Return nothing but the lines from the one with "Image resolution: width=967" through the one with "Given: Insert the 付箋風ボックス sticky note icon" in the data below, word for word and without pictures.
[Opening MATERIAL TO PROCESS section]
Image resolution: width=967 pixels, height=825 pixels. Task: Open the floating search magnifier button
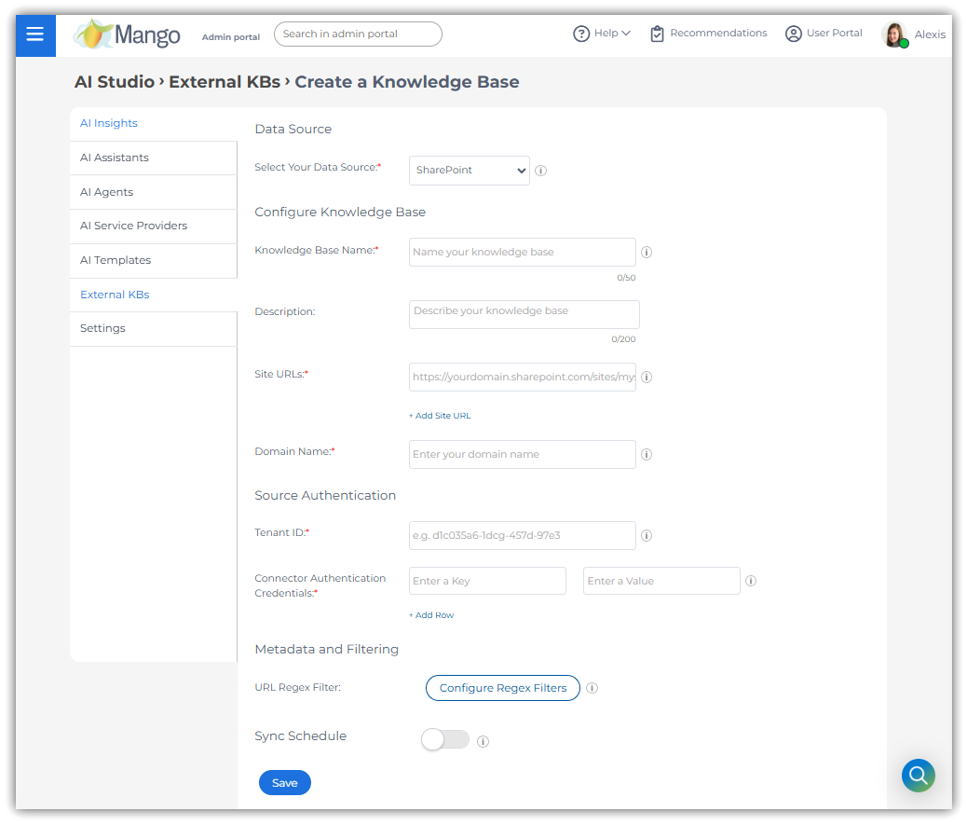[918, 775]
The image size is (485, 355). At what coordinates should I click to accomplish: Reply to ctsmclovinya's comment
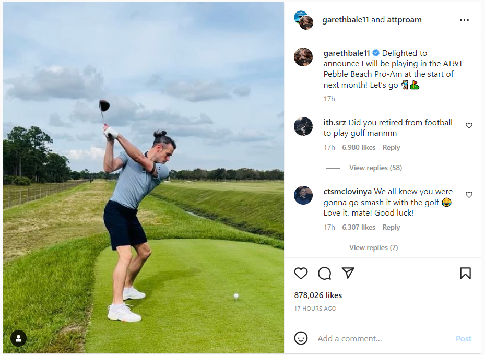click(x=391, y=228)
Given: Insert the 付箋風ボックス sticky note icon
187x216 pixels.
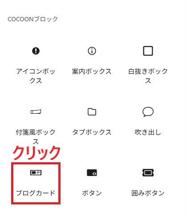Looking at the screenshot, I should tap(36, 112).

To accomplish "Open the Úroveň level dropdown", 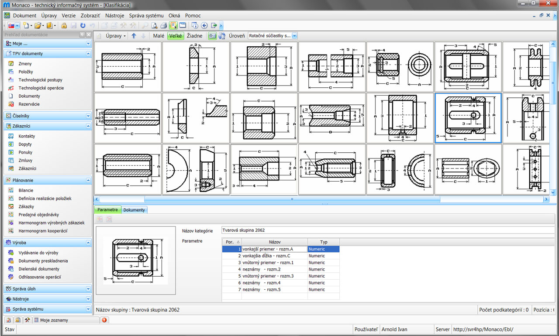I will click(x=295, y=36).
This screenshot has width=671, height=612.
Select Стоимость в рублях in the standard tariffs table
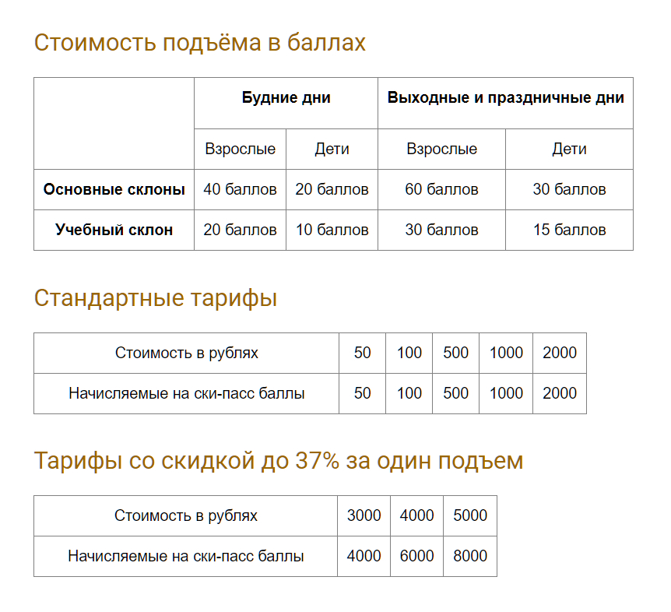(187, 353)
[Closing MATERIAL TO PROCESS section]
[Opening MATERIAL TO PROCESS section]
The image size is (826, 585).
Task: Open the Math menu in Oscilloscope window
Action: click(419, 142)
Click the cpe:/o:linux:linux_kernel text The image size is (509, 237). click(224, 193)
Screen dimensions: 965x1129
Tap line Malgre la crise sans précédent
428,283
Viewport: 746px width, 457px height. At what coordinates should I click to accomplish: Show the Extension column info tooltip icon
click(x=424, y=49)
[Closing MATERIAL TO PROCESS section]
[Opening MATERIAL TO PROCESS section]
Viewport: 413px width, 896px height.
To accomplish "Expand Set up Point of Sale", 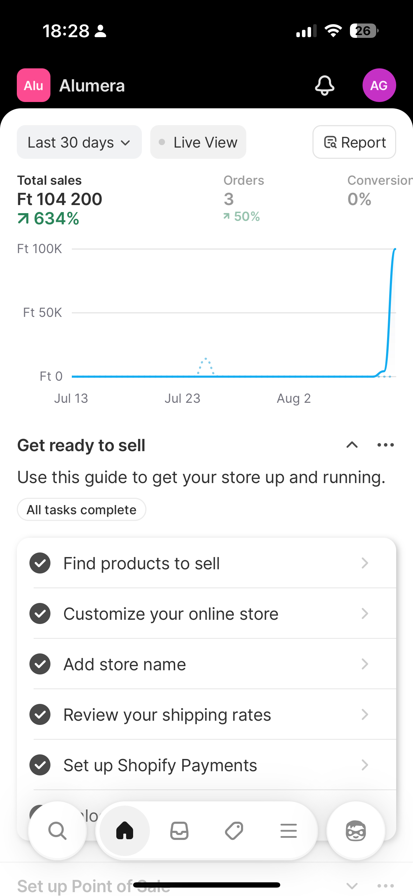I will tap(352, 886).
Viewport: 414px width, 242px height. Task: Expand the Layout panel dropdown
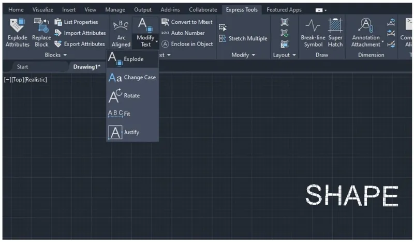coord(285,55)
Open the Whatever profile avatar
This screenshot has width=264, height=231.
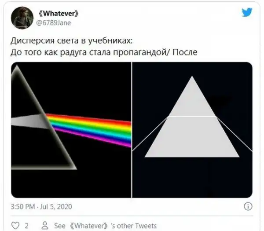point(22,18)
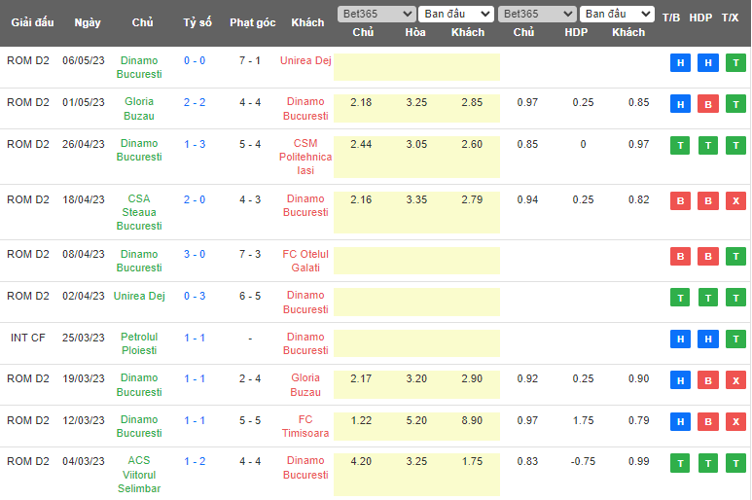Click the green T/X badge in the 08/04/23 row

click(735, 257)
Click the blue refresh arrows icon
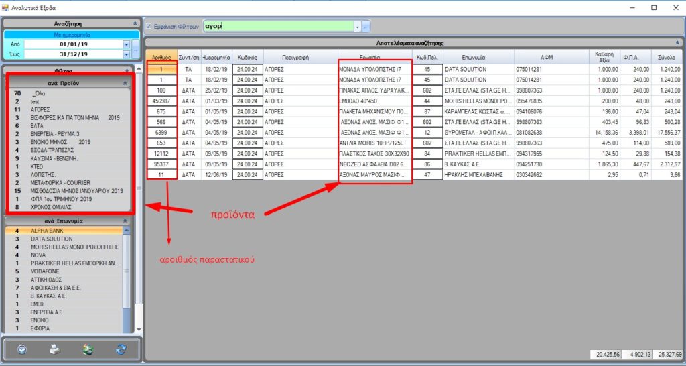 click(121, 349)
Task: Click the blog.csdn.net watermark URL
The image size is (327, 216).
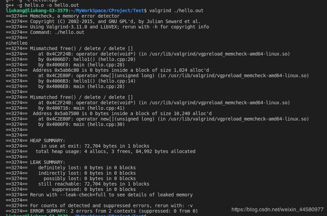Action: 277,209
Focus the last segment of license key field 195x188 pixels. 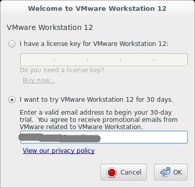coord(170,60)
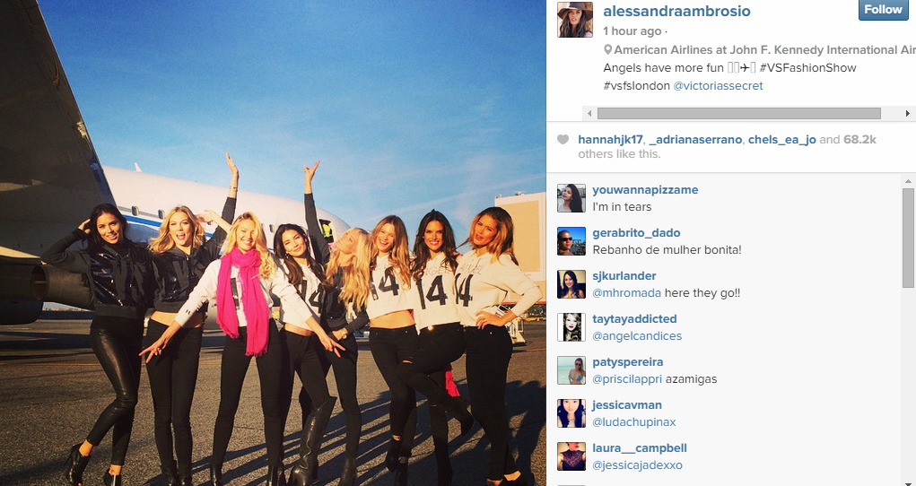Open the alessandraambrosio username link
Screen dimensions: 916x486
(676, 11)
[Closing MATERIAL TO PROCESS section]
(SOLUTION TO THIS EXERCISE):
Image resolution: width=967 pixels, height=825 pixels. Task: Open the floating search magnifier button
[918, 775]
The image size is (485, 355). At what coordinates should I click to accomplish: Reply to ctsmclovinya's comment
click(x=391, y=228)
Given: Insert the 付箋風ボックス sticky note icon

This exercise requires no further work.